Saved data entries

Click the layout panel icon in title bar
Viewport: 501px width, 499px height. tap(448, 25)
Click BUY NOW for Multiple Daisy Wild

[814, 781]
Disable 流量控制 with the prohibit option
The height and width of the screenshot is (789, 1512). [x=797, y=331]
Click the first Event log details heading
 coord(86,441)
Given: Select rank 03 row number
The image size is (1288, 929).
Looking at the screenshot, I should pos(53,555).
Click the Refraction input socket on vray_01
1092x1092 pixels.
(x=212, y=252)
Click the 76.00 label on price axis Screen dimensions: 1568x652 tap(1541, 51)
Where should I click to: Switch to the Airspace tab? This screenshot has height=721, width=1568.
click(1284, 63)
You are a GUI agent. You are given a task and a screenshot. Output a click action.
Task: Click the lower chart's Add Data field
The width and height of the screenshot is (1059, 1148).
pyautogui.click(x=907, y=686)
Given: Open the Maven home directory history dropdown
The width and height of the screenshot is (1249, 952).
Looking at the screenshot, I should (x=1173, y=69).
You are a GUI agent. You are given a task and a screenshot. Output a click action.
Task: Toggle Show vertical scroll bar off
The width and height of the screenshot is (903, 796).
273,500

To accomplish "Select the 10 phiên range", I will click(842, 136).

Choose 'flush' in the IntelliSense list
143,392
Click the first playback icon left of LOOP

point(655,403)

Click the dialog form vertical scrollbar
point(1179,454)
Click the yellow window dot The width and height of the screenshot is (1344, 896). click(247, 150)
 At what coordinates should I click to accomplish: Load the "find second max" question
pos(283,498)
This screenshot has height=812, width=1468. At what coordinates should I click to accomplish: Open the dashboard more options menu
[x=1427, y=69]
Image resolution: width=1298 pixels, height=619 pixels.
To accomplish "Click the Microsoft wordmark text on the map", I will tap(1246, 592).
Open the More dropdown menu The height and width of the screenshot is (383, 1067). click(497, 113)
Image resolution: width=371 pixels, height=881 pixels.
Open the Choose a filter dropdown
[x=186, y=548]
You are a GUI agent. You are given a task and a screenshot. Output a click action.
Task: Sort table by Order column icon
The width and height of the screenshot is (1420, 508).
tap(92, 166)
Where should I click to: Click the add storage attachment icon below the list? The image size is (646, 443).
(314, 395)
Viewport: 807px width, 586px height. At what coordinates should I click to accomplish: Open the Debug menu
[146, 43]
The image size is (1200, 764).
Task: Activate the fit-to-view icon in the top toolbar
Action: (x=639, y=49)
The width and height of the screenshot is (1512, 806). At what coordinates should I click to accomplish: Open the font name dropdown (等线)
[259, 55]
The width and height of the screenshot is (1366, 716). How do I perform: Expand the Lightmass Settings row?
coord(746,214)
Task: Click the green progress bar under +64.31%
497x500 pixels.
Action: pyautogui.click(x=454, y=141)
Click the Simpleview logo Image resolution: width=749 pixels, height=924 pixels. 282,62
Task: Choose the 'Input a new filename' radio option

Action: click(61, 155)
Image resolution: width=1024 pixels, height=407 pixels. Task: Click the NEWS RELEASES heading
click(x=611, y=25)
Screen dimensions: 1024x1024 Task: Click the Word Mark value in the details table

# Exercise brief
Every line in the entries above that has the word "dimensions" should be identified and copied.

# Exercise output
Click the 76.00 label on price axis Screen dimensions: 1568x652 tap(1541, 51)
Screen dimensions: 1024x1024 Task: Click the Word Mark value in the details table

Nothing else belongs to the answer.